## EXERCISE DATA
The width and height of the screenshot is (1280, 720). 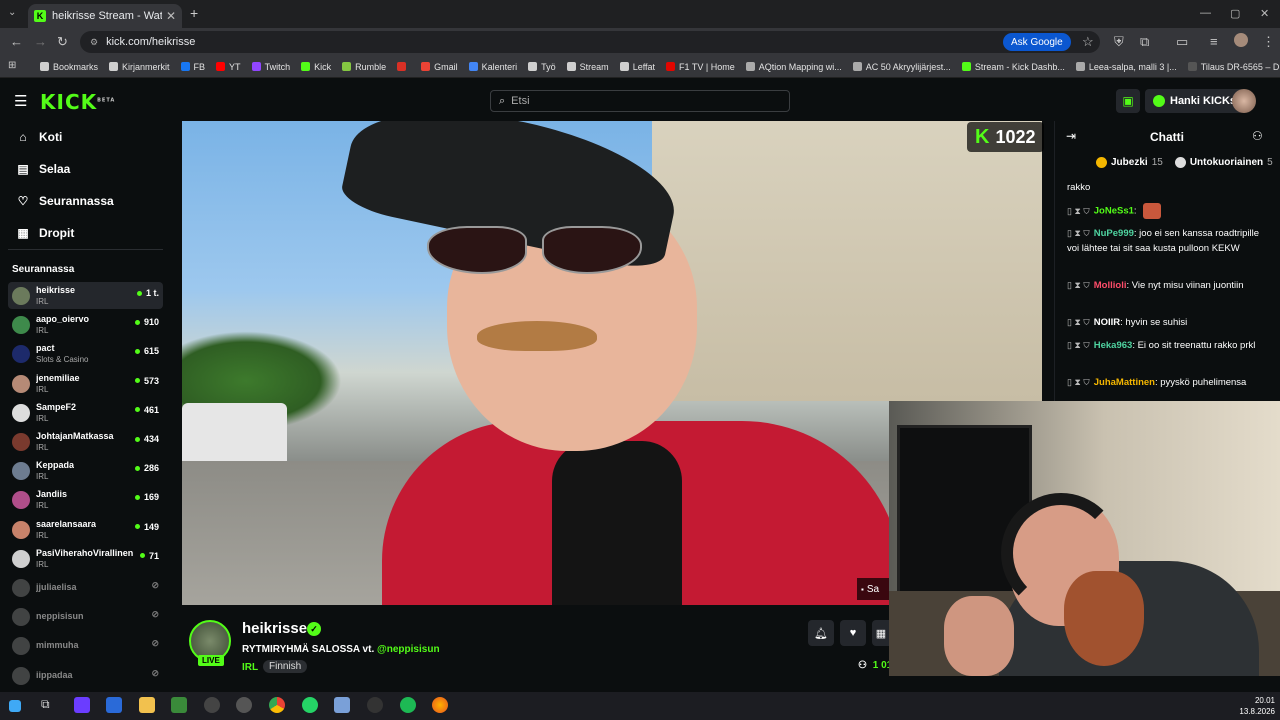 What do you see at coordinates (1119, 42) in the screenshot?
I see `shield-icon: ⛨` at bounding box center [1119, 42].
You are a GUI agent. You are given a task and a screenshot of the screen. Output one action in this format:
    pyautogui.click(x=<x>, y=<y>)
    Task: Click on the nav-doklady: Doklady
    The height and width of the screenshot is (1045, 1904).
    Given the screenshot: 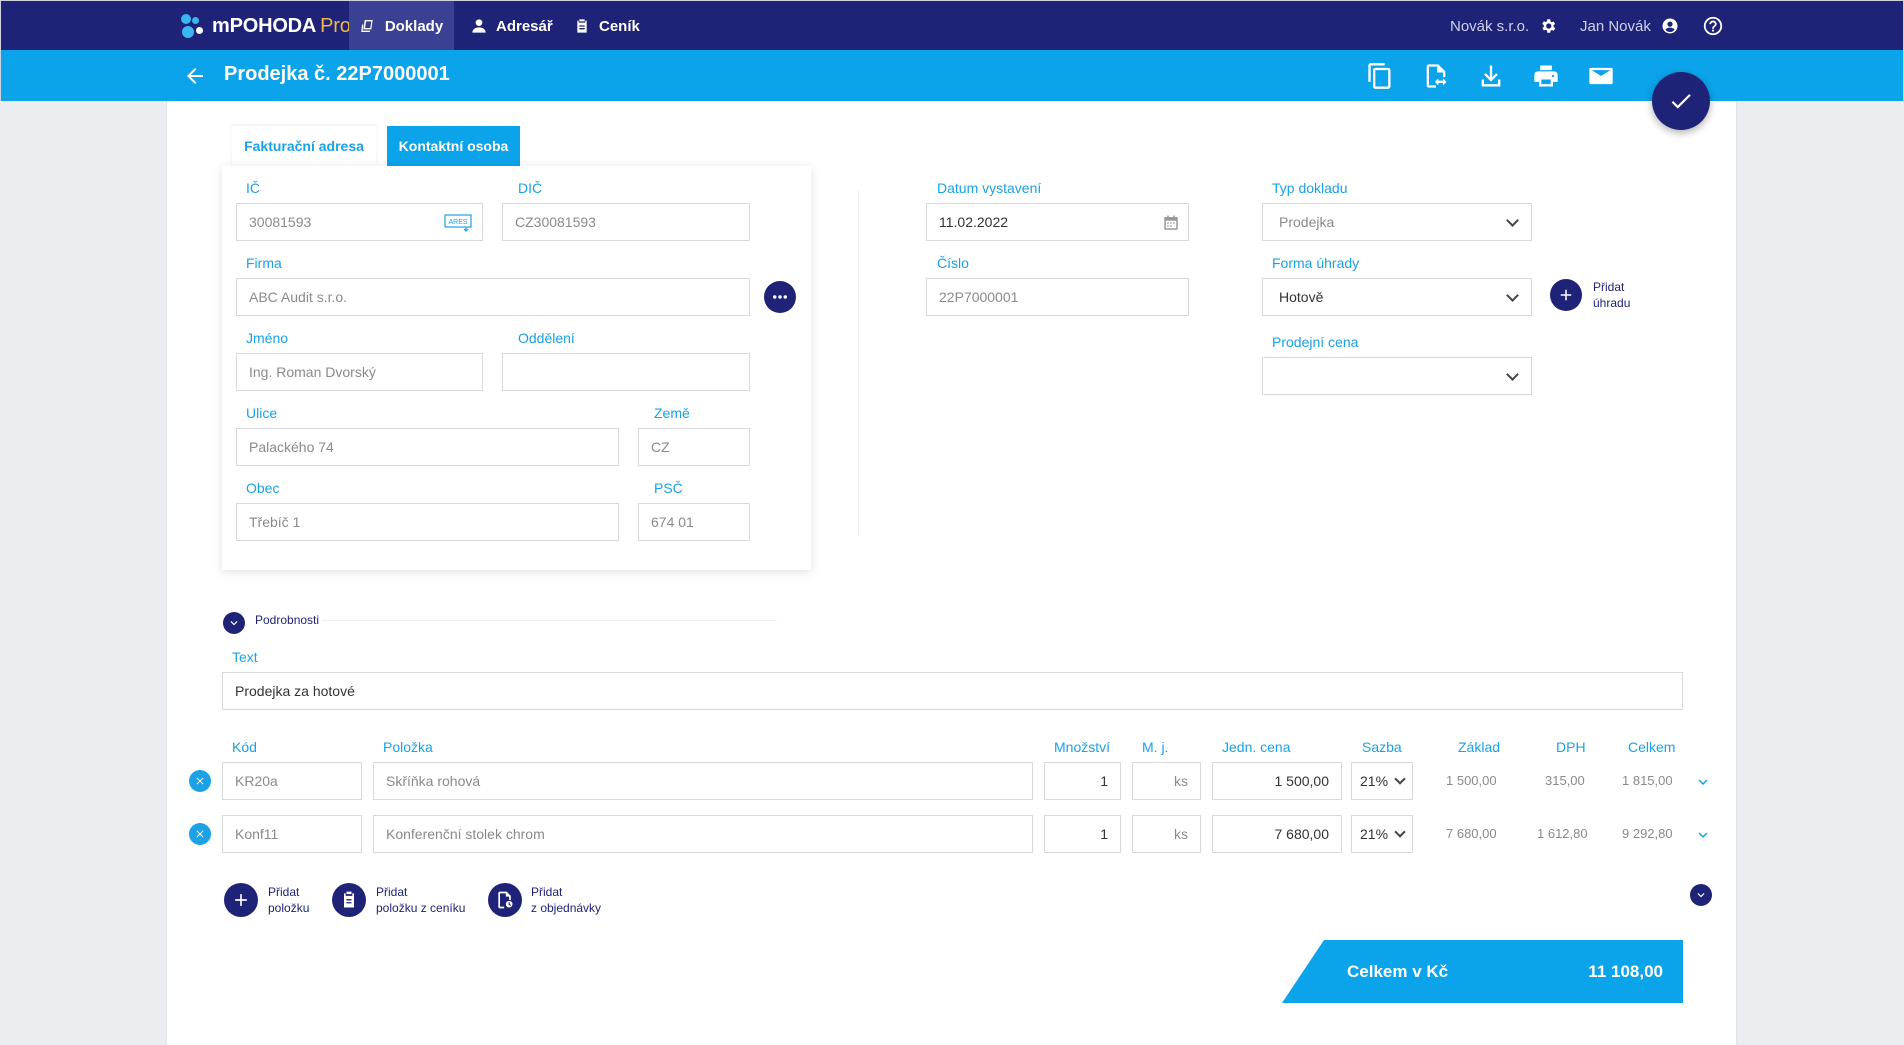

## EXERCISE OBJECTIVE
Copy the part of the records that starts with the line containing "You are a GUI" and runs through the end of the records, keeping each line as it appears and leaving out the pictures.

## YOUR RESPONSE
You are a GUI agent. You are given a task and a screenshot of the screen. Output one action in this format:
    pyautogui.click(x=<x>, y=<y>)
    Task: Click on the nav-doklady: Doklady
    The height and width of the screenshot is (1045, 1904).
    Given the screenshot: 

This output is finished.